Essere psicologi in Italia
Recentemente il presidente del Consiglio Mario Draghi ha affermato:
Smettetela di vaccinare chi ha meno di 60 anni. Smettetela di vaccinare i giovani, i ragazzi […], psicologi di 35 anni perché sono operatori sanitari anche loro. Queste platee di operatori sanitari che si allargano, in questo modo… Con che coscienza un giovane salta la lista e si fa vaccinare e sapendo che lascia esposto una persona che ha più di 75 anni e un rischio concreto di morte oppure una persona fragile?”.
Al netto delle polemiche che questa affermazione ha suscitato e delle reali intenzioni che sottostavano al messaggio, al di là della forma in cui è stato espresso, al di là dell’ipotetico senso di colpa dello psicologo che richiederà la vaccinazione, consapevole di aver messo a rischio la vita di qualcun altro, quello che viene spontaneo chiedersi è, che cosa pensano gli italiani dello psicologo?
Come è percepita, se viene percepita, la categoria professionale degli psicologi?

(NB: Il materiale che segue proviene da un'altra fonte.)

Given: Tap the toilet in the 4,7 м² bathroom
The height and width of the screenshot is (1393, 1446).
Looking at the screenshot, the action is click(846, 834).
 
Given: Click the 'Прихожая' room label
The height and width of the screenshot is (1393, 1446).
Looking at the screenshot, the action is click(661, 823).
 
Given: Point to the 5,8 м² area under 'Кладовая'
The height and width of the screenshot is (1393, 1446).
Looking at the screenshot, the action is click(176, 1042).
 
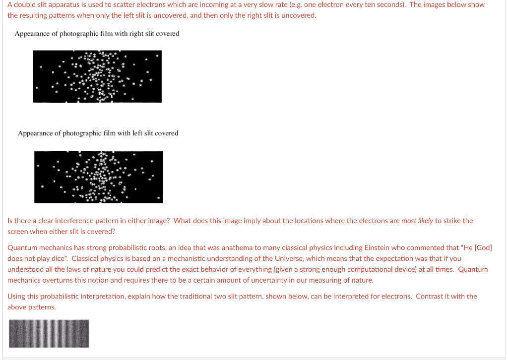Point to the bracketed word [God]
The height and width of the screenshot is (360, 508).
pyautogui.click(x=482, y=247)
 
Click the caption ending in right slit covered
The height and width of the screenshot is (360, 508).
pyautogui.click(x=97, y=34)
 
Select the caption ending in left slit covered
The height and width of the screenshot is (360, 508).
pyautogui.click(x=98, y=133)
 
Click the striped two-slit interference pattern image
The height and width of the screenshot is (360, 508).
pyautogui.click(x=49, y=333)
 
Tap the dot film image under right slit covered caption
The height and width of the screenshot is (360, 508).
pyautogui.click(x=97, y=76)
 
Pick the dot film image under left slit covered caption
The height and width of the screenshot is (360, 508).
pyautogui.click(x=99, y=177)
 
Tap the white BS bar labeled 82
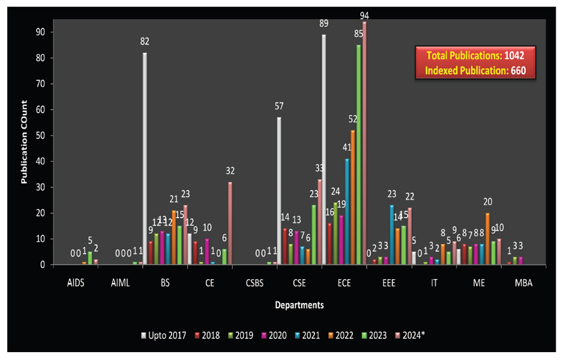point(145,159)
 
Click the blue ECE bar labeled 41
point(346,211)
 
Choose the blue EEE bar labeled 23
point(391,235)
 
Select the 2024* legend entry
point(412,335)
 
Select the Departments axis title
point(300,306)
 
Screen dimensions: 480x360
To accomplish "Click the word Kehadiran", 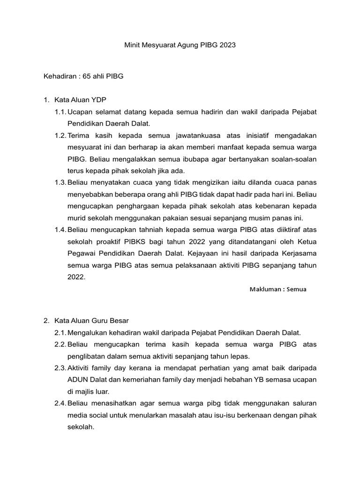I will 59,76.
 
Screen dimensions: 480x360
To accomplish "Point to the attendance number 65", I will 87,76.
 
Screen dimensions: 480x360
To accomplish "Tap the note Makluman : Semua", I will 278,289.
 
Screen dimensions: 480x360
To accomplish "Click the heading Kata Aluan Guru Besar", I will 91,321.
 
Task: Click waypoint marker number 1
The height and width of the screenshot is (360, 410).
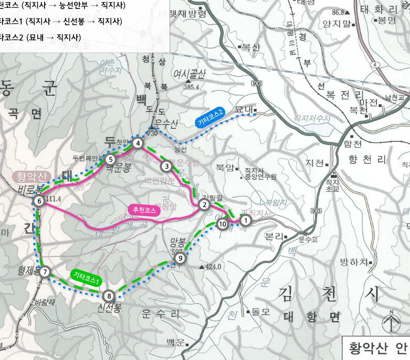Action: [245, 220]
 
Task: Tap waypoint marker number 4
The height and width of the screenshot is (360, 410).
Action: [138, 143]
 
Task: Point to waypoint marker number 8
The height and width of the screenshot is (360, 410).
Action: [109, 295]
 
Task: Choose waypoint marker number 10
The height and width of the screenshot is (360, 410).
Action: [222, 224]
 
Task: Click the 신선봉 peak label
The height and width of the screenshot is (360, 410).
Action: [109, 307]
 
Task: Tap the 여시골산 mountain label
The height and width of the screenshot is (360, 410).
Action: [192, 74]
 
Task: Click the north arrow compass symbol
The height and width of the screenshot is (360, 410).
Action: [390, 322]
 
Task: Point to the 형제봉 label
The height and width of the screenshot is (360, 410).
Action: [27, 271]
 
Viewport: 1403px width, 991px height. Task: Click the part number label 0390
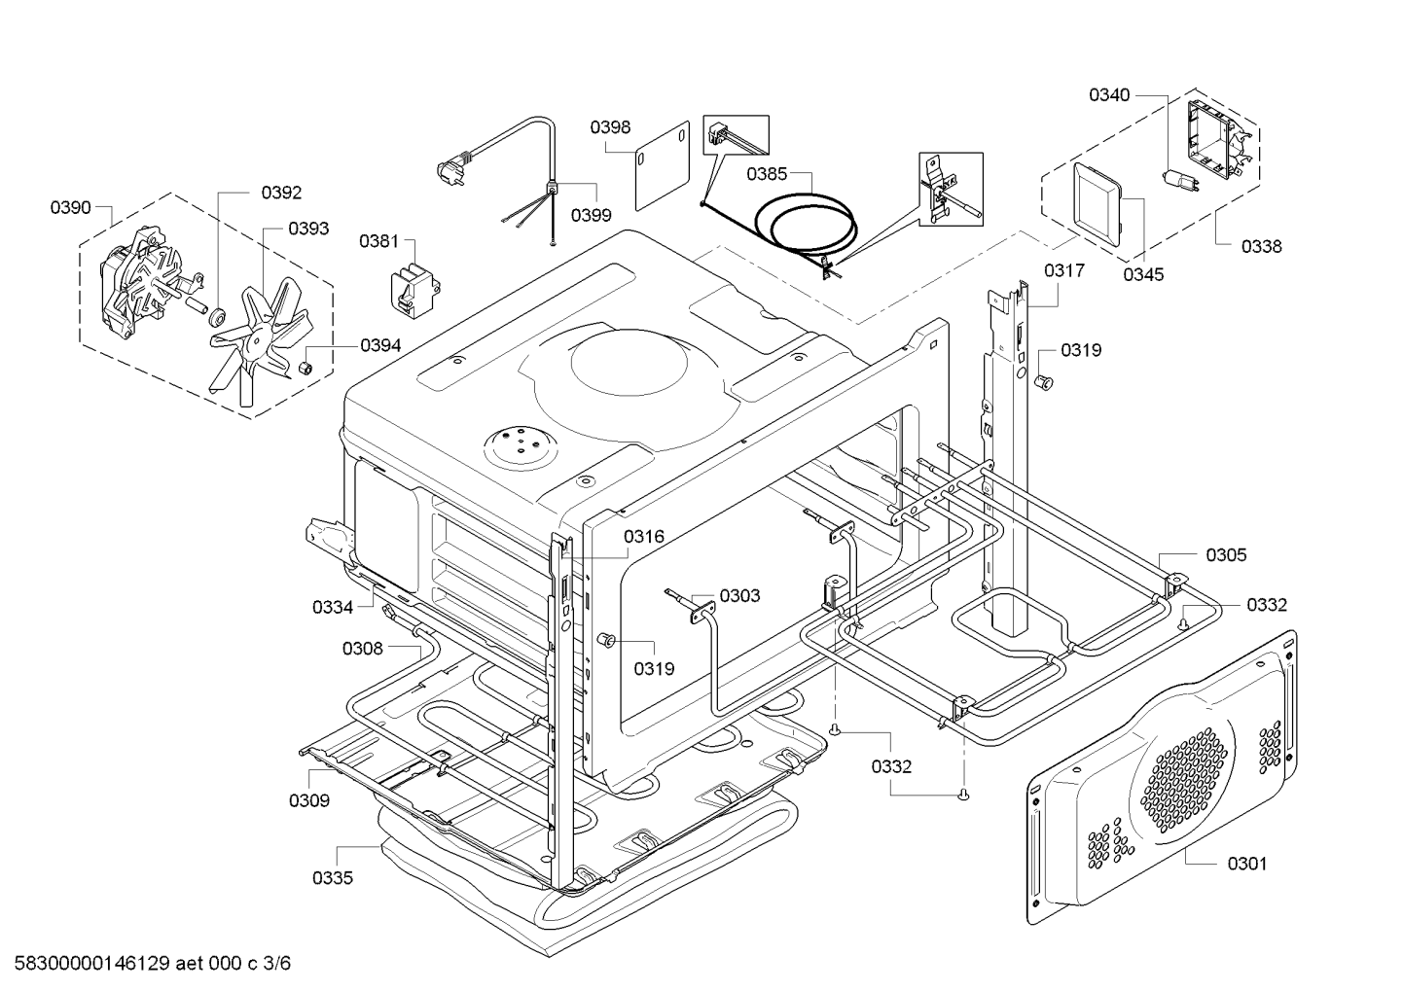click(70, 207)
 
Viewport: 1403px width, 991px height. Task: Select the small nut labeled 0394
click(306, 367)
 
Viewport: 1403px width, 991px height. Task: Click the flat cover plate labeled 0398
click(662, 165)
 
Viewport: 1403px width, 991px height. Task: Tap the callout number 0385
click(767, 173)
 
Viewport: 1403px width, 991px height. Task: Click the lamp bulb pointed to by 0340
click(1180, 182)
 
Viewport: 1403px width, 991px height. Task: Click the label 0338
click(1262, 247)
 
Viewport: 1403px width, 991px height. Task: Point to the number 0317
click(1064, 270)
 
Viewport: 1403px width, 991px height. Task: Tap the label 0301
click(1247, 864)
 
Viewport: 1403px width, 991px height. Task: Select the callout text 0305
click(1226, 555)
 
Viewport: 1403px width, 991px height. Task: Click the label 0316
click(644, 537)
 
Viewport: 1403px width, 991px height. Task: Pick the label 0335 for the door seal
click(333, 878)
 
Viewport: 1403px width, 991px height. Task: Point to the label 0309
click(309, 800)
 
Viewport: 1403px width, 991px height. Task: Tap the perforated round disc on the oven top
click(520, 447)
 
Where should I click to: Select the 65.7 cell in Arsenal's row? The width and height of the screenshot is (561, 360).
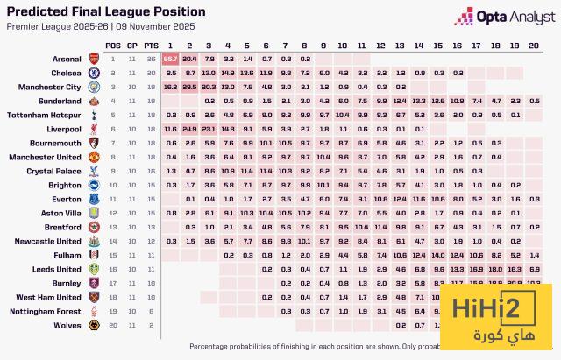[170, 59]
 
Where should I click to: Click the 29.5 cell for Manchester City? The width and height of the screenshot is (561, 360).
[188, 87]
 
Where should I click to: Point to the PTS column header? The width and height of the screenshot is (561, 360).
[151, 45]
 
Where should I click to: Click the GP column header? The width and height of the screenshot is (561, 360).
[131, 45]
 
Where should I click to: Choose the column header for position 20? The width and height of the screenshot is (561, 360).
[536, 45]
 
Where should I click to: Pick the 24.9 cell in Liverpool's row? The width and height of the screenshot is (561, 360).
[188, 128]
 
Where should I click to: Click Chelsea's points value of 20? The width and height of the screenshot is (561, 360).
[151, 73]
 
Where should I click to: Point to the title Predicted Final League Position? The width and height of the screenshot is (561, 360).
[106, 12]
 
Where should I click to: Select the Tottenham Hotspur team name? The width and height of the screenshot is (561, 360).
[52, 115]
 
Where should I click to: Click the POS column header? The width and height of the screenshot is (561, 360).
[113, 45]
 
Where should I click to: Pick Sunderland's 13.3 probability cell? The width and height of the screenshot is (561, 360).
[420, 101]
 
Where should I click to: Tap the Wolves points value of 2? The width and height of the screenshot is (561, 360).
[151, 324]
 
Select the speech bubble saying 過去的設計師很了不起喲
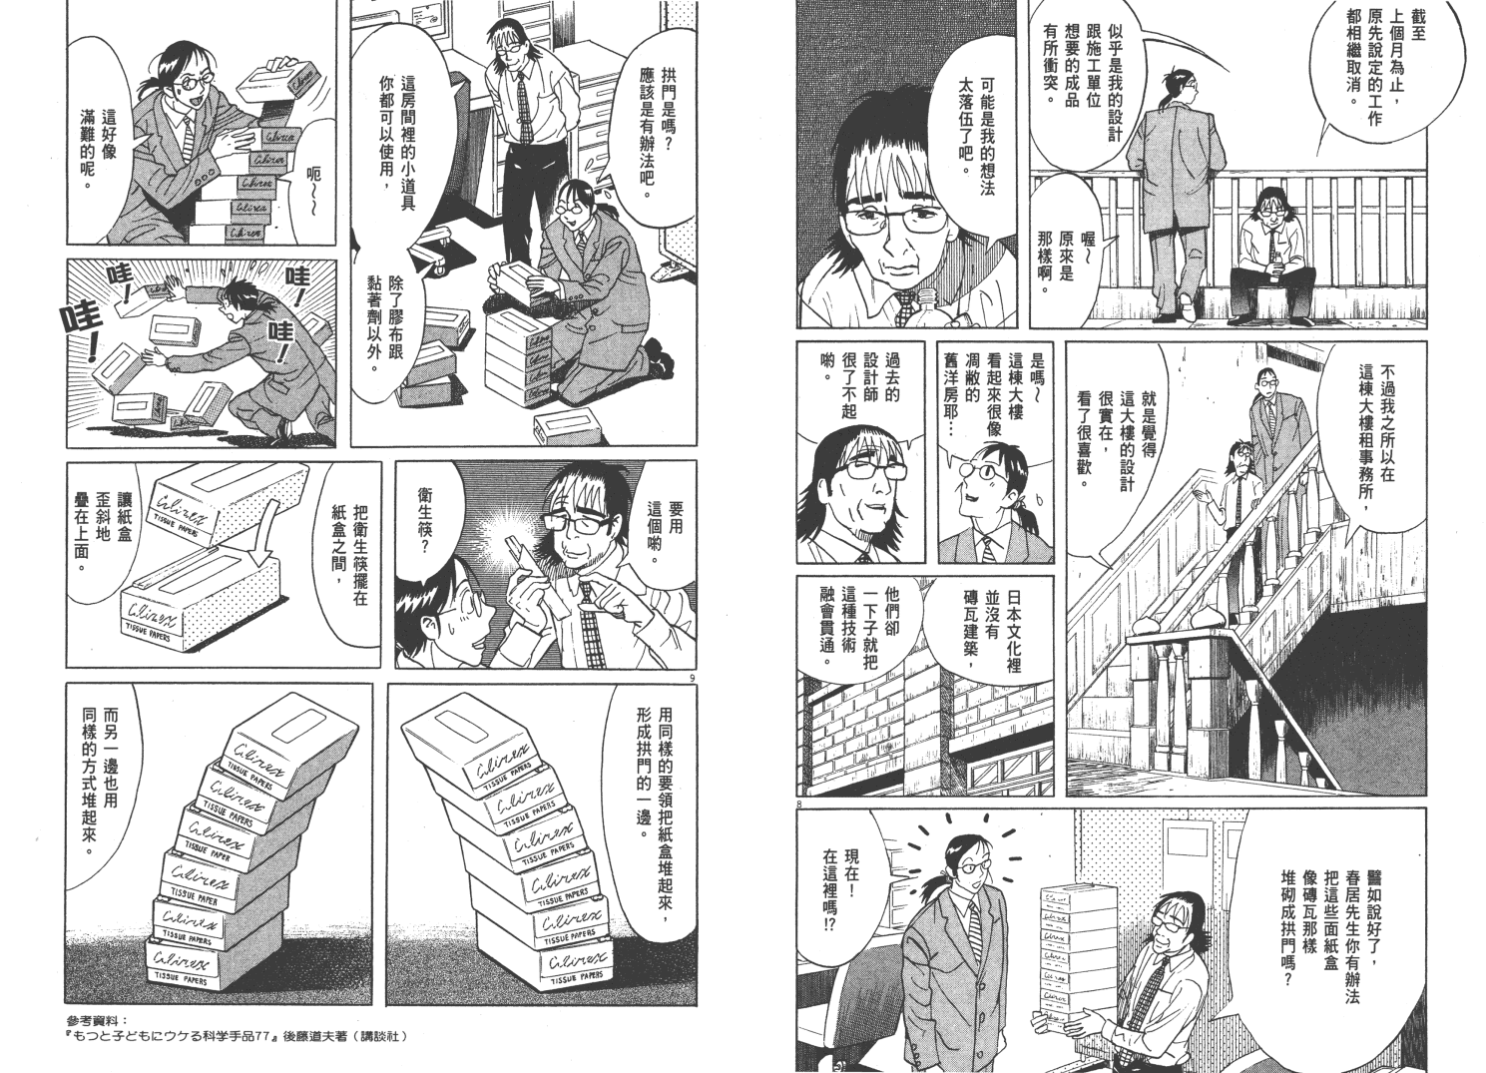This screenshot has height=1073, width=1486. (x=848, y=388)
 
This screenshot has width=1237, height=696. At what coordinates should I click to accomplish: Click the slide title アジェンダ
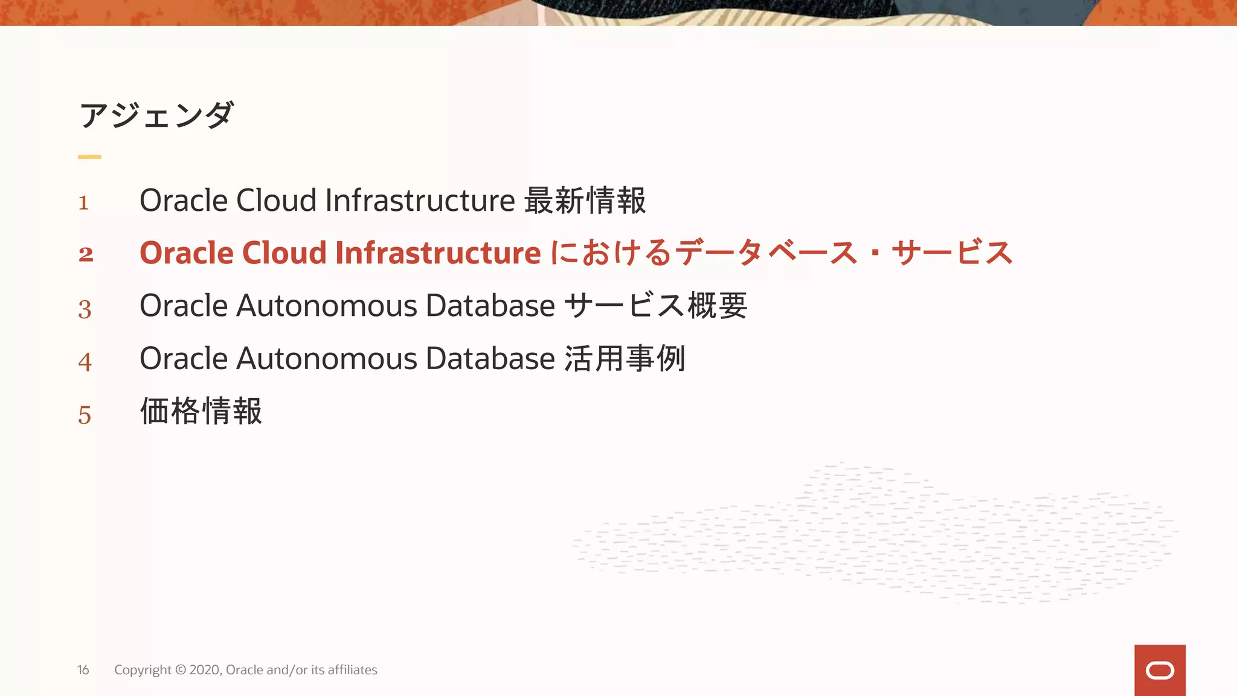156,115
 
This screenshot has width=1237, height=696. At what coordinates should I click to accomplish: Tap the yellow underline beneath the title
89,157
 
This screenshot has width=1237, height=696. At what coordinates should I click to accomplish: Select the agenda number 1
84,202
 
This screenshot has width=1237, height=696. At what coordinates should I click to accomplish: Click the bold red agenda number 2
86,254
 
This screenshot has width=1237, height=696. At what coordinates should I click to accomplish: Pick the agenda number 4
85,362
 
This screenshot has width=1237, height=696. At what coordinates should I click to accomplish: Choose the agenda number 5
85,415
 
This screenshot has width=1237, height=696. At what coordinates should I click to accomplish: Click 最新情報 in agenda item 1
585,201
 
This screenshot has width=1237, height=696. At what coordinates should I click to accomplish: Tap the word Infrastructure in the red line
438,253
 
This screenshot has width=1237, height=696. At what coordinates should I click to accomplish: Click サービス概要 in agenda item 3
657,306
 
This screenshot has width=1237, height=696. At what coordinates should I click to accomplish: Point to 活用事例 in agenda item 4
625,358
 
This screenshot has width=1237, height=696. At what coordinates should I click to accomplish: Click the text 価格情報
201,411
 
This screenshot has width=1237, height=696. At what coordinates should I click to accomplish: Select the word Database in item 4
490,358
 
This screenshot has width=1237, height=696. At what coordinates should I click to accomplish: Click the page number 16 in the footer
83,670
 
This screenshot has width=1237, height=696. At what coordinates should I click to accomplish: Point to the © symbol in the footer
181,670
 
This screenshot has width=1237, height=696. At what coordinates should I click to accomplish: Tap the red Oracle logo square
1160,670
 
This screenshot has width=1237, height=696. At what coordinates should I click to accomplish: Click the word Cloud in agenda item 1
276,201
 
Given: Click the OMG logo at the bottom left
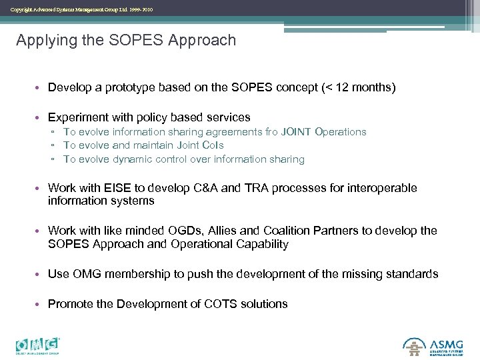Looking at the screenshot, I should [x=38, y=345].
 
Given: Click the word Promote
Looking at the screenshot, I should [x=70, y=304].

La professione degli avvocati, dei medici, degli architetti o degli ingegneri viene automaticamente riconosciuta come tale da chiunque in Italia e nel mondo, ma allora perché gli psicologi si trovano anche ora, dopo le affermazioni di Draghi, a dover giustificare l’esistenza della categoria professionale stessa, le motivazioni che hanno annoverato lo psicologo tra le professioni sanitarie e, nel caso specifico, il diritto a vaccinarsi?
Perché ci si sente dire: “Se fosse gratis, dallo psicologo ci andrei” quando nessuno si sognerebbe mai di andare da un ingegnere e richiedere che la sua prestazione professionale sia erogata a titolo gratuito? Perché nessuno si aspetta che il cardiologo offra una prima visita gratuita, mentre molti psicologi la considerano quasi una pratica normale?
Jean Piaget, uno dei più influenti studiosi nel campo della psicologia, ha affermato:
“Sfortunatamente per la psicologia, tutti pensano di essere psicologi”.
Che sia questo il problema?
Alla fine del 2017 l’Eurodap – Associazione europea disturbi da attacchi di panico ha svolto un sondaggio on line su un campione di 800 persone dal quale è emerso che il 70% dei partecipanti considerava inutile rivolgersi allo psicologo, pensando che le problematiche possano essere passeggere e che vadano risolte da soli o parlando con un conoscente e non con un estraneo.
Un’indagine condotta da ENPAP – Ente Nazionale di Previdenza e Assistenza per gli Psicologi nel 2016 ha rilevato che la fascia di età delle persone che con maggiore frequenza si rivolge allo psicologo è quella compresa tra i 25 e i 45 anni, mentre la popolazione degli over 65 è senza dubbio meno propensa a richiedere aiuto professionale. Emerge inoltre che la richiesta maggiore avviene da parte di pazienti laureati, per poi decrescere parallelamente al titolo di studio.
Nel 2017 Federico Zanon, allora vicepresidente dell’ENPAP, affermava che dei 55.000 professionisti attivi in quel momento, un terzo non superava un reddito di 5.000 euro/annui netti, un terzo si collocava fra 5.000 e 20.000 euro e un terzo superava i 20.000 euro. Nonostante i volumi di vendita della psicologia in Italia risultassero già all’epoca in aumento, dai dati dichiarati emerge che molti psicologi lavoravano, e guadagnavano, poco.
Molto recentemente il CNOP – Consiglio Nazionale dell’Ordine degli Psicologi ha promosso un’inchiesta da cui è emerso che, in conseguenza della situazione di pandemia, la percentuale di cittadini che ha avuto la necessità di ricorrere ad un supporto psicologico professionale è passata dal 40% al 62%. Tale bisogno risulta raddoppiato nel caso di chi vive in coppia, rispetto invece a chi vive in un nucleo familiare più ampio. Per i single, invece, questa necessità è aumentata del 12%. In generale, sono le donne e i giovani, più degli uomini adulti, a ritenere che serva uno psicologo per superare questa fase.
Nonostante le resistenze ad affidarsi al supporto di uno psicologo, le credenze che impongono il bisogno di essere forti e la necessità di farcela da soli, la convinzione del fatto che “In fondo, siamo tutti un po’ psicologi”, potrebbero essere l’isolamento e le restrizioni causate dall’emergenza sanitaria a far percepire alla popolazione che il benessere mentale è importate tanto quanto quello fisico?
Potrebbe essere l’occasione per la categoria professionale degli psicologi di far percepire al Paese il suo essere in grado di supportare concretamente la popolazione? La chance di guadagnare la dignità di categoria professionale sul campo, e di godere del riconoscimento del ruolo professionale che altri professionisti danno per scontato?